The 72-year-old breaks down in tears. She’s lonely, but she says, it’s just part of aging.
Fernandez grabs her hand and tells her she’s not alone.
“It meant a lot to both of us,” Fernandez said. “When you walk into someone’s home – when they open their doors to you and welcome you – you’re doing a service for them, but there’s more to it. In the moment she needed to be heard, I was there to offer comfort.”
And that matters because those needs – the social determinants of health (SDOH) – Fernandez said, could otherwise go unnoticed.
The social determinants of health are a set of non-medical factors that influence health, such as transportation, housing, and food security. They drive up to 80% of health outcomes, according to the Robert Wood Johnson Foundation.
And – in countries of all income levels – the lower someone’s socioeconomic position, the worse their health outcomes, according to the World Health Organization. In Camden County, the life expectancy gap is as much as 16 years compared to more affluent neighborhoods just 6.5 miles apart, said Master.
As community health worker Alexis Nieves puts it: “How can people focus on their health when they don’t know when their lights are coming back on, or when they’re going to eat next?”
At Medtronic LABS, we define ‘global health’ as truly global — not only focused on low- and middle-income countries, but on underserved communities regardless of country.

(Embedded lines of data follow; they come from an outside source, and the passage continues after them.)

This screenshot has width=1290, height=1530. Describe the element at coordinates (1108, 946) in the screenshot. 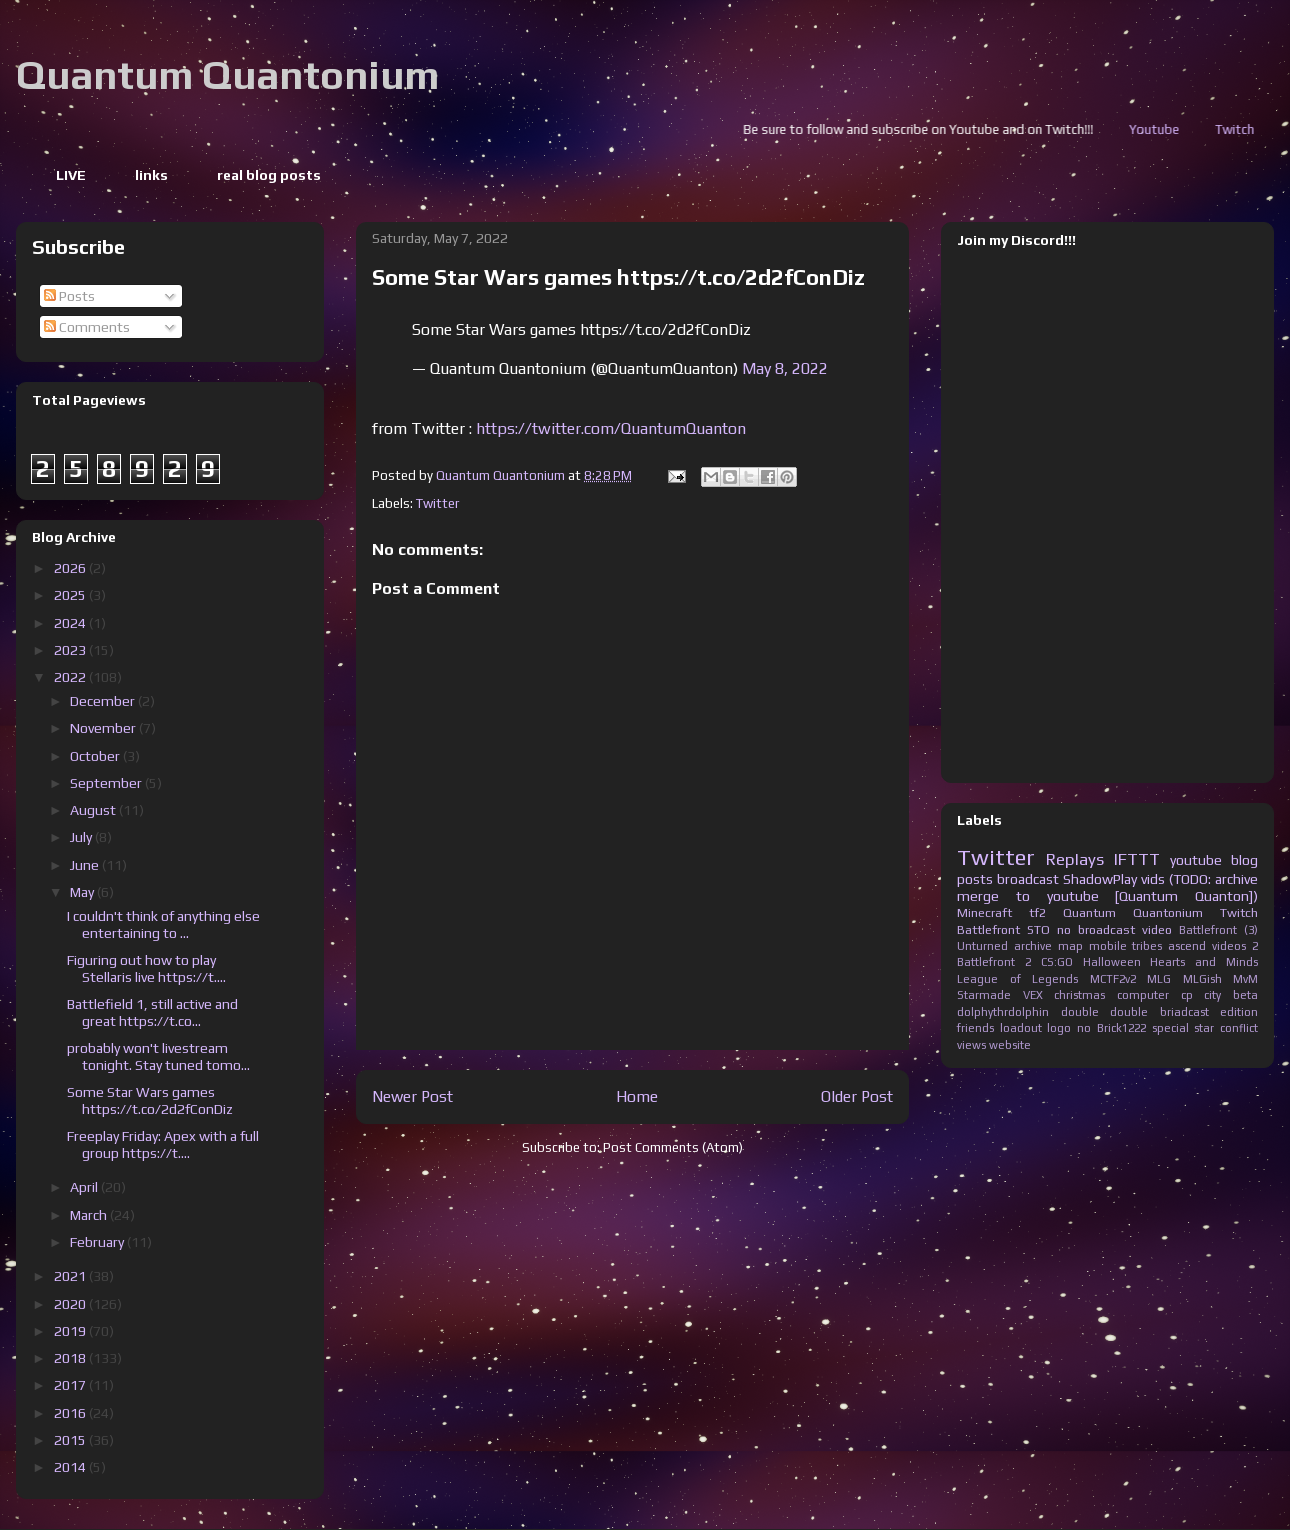

I see `mobile` at that location.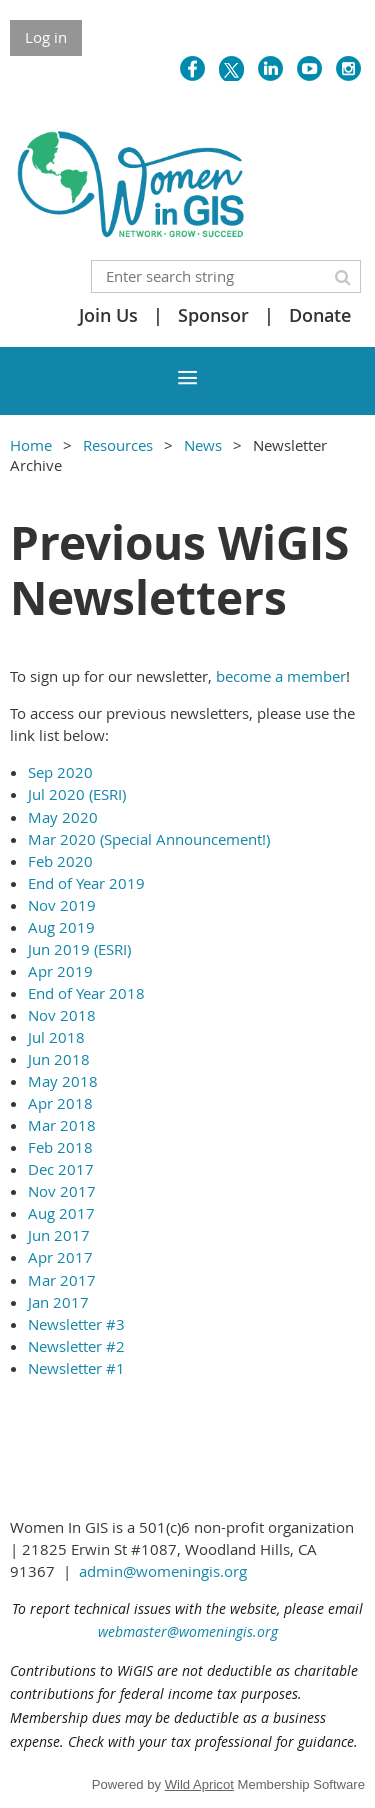 Image resolution: width=375 pixels, height=1808 pixels. I want to click on Jun 2019 (ESRI), so click(79, 949).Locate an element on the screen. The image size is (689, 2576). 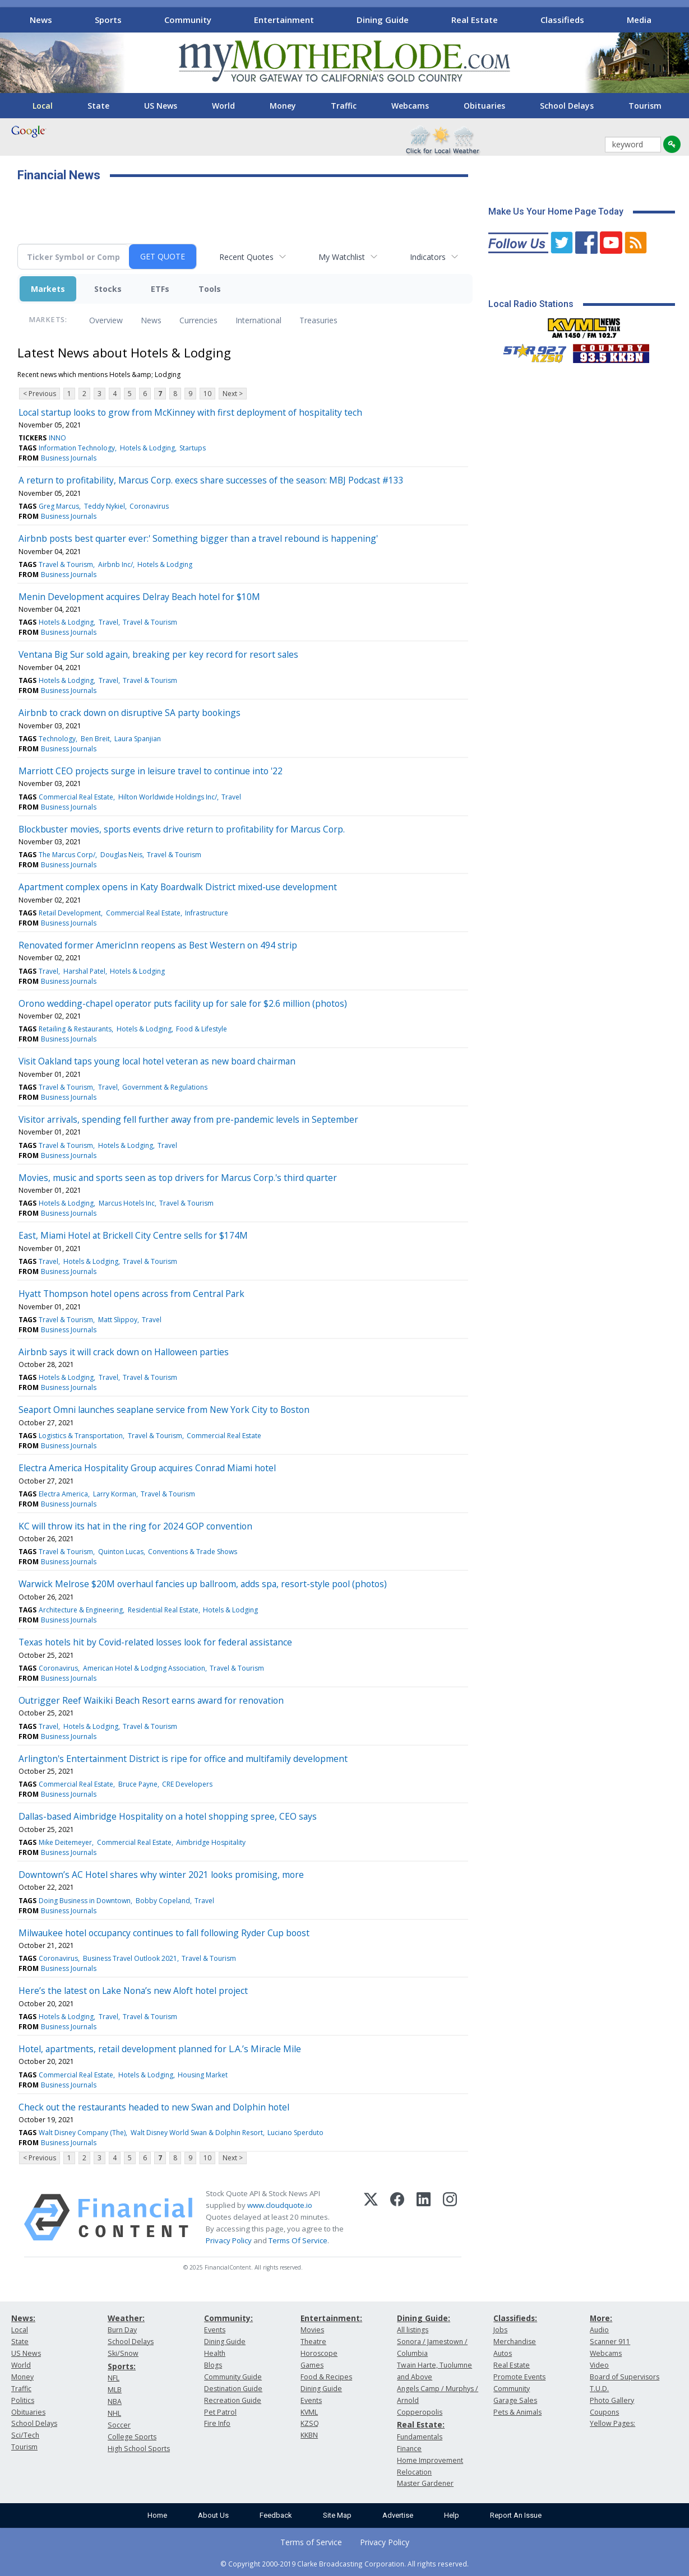
Retail Development is located at coordinates (70, 913).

“We’re adapting the models we’re scaling across Africa and Asia to the U.S. through Healthy Neighbor,” said Head of U.S. Programs, Lauren Leccese. “This is an exciting opportunity to innovate with learnings from global community health solutions and local partners.”
That innovation includes using technology, data, community-based care models, community health workers, and evidence-based practices to reduce health disparities in a meaningful, sustainable, and scalable way.
And that looks like Ochoa, Nieves, and Fernandez meeting patients like Williams in his dimly lit living room to make sure his blood pressure is within healthy range. And that his heat works.